Hoiriis came to America in 1924 at age 23, took flying lessons on Long Island, bought an airplane, gave rides for $1.50 and soon owned several biplanes. In the Catskills, he befriended a successful photographer, Otto Hillig, who had money and a passion for planes, but didn't know how to fly. The pair bought a Pacemaker from Bellanca and flew to Florida to find clouds and fog in which to practice instrument flight.
There in Ormond Beach, Florida, Holger met his future wife, Eldred Boynton of Wilmington, a graduate of Friends School. But the friendship had to wait - Holger and Otto had another idea: Destination Denmark.

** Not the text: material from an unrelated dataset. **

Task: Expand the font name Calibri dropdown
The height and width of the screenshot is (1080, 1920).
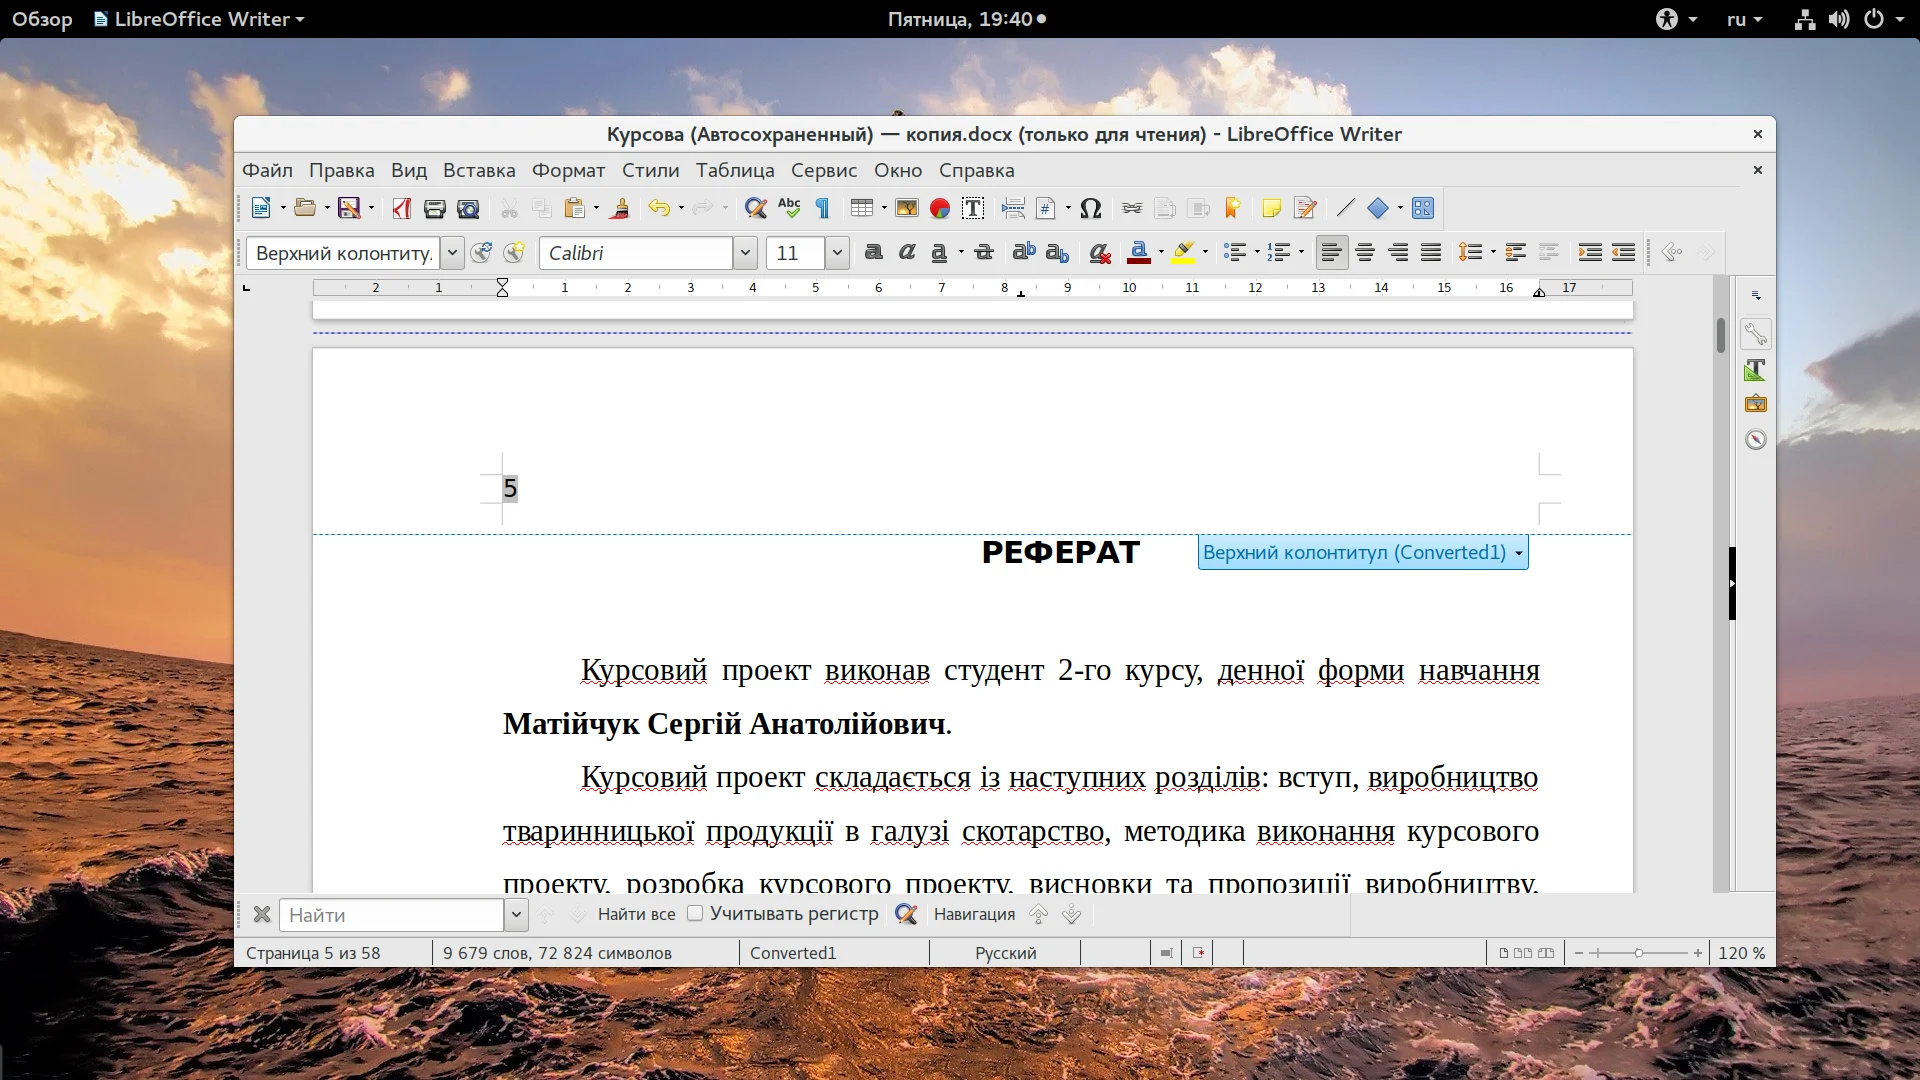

On June 24,1931, the pair took off from Newfoundland in their red and white Pacemaker, with the name "Liberty" painted on its fuselage. They carried 600 gallons of gasoline with 3,150 miles to go. They encountered squalls, strong northerly winds, and ice. Finally, they spotted land, but after three more hours of flying, realized that they had drifted to Spain. Hoiriis turned north. With nightfall closing in, he landed at Bremen, Germany Having done all the flying, Holger fell asleep under a wing and was carried off the field.
Next day, arriving at Copenhagen, Holger and Otto were greeted by scores of planes, 100,000 Danes, plus royalty bearing the nation's highest honors for heroes. On return to the United States, they were mobbed by hordes of crowds.
Holger married Miss Boynton, resumed barnstorming, then joined Air Services at Bellanca Airfield as an instructor and Bellanca Company as a test pilot. He was a pioneer pilot in All American Aviation's mail pickup service, and in 1939 demonstrated the world's first night pickup service at Bellanca Field.
With war approaching, Hoiriis was named first commander of the Delaware Wing of the Civil Air Patrol. But he died suddenly on August 7,1942, from a relapse of typhoid fever, leaving his wife Eldred and three daughters: Elsie and twins Karen and Lelia. Karen Hasek and Lelia Hunt live in Ohio and New Jersey, respectively.